My local RAG return garbled text #12

Open chengr4 opened 3 months ago

chengr4 commented 3 months ago

Hi,

I followed steps in README but failed at the latest step. The return from the prompt is garbled text.

Screenshot 2024-05-24 at 11 49 37 AM

Wish anyone can guide me to the right path. 🫠

But the server's search seems to be correct? 🤔

Screenshot 2024-05-24 at 11 54 05 AM

Have Done

juntao commented 3 months ago

Can you paste the command you used to start the server?

chengr4 commented 3 months ago

I copy-paste the one in README

wasmedge --dir .:. --nn-preload default:GGML:AUTO:Llama-2-7b-chat-hf-Q5_K_M.gguf \
    --nn-preload embedding:GGML:AUTO:all-MiniLM-L6-v2-ggml-model-f16.gguf \
    rag-api-server.wasm \
    --model-name Llama-2-7b-chat-hf-Q5_K_M,all-MiniLM-L6-v2-ggml-model-f16 \
    --ctx-size 4096,384 \
    --prompt-template llama-2-chat \
    --rag-prompt "Use the following pieces of context to answer the user's question.\nIf you don't know the answer, just say that you don't know, don't try to make up an answer.\n----------------\n" \
    --log-prompts \
    --log-stat
Screenshot 2024-05-24 at 3 01 08 PM
juntao commented 3 months ago

Can you add --model-alias default,embedding to the command and try again? Thanks!

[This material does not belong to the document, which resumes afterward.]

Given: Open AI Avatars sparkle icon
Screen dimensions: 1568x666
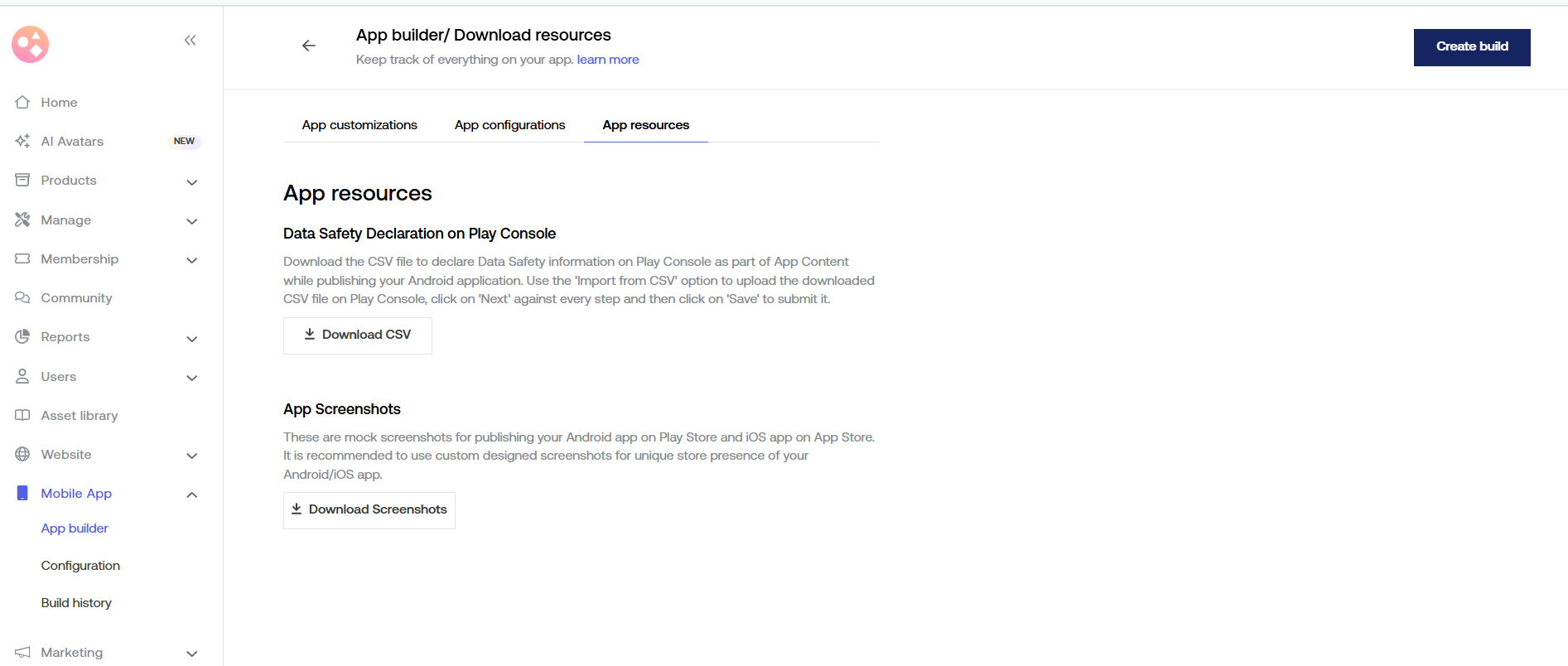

chengr4 commented 3 months ago

Look no difference 😢.

Video link: https://drive.google.com/file/d/1OXLZhQwcyabCpgQ8_YXnLrGRJNl-81-N/view?usp=sharing

chengr4 commented 3 months ago

Retry on 2024.06.15

stuck by running

wasmedge --dir .:. --nn-preload default:GGML:AUTO:Llama-2-7b-chat-hf-Q5_K_M.gguf \
    --nn-preload embedding:GGML:AUTO:all-MiniLM-L6-v2-ggml-model-f16.gguf \
    rag-api-server.wasm \
    --model-name Llama-2-7b-chat-hf-Q5_K_M,all-MiniLM-L6-v2-ggml-model-f16 \
    --ctx-size 4096,384 \
    --prompt-template llama-2-chat,embedding \
    --rag-prompt "Use the following pieces of context to answer the user's question.\nIf you don't know the answer, just say that you don't know, don't try to make up an answer.\n----------------\n" \
    --log-prompts \
    --log-stat

Get error: "wasi-logging plugin not installed. Please install the plugin and restart WasmEdge."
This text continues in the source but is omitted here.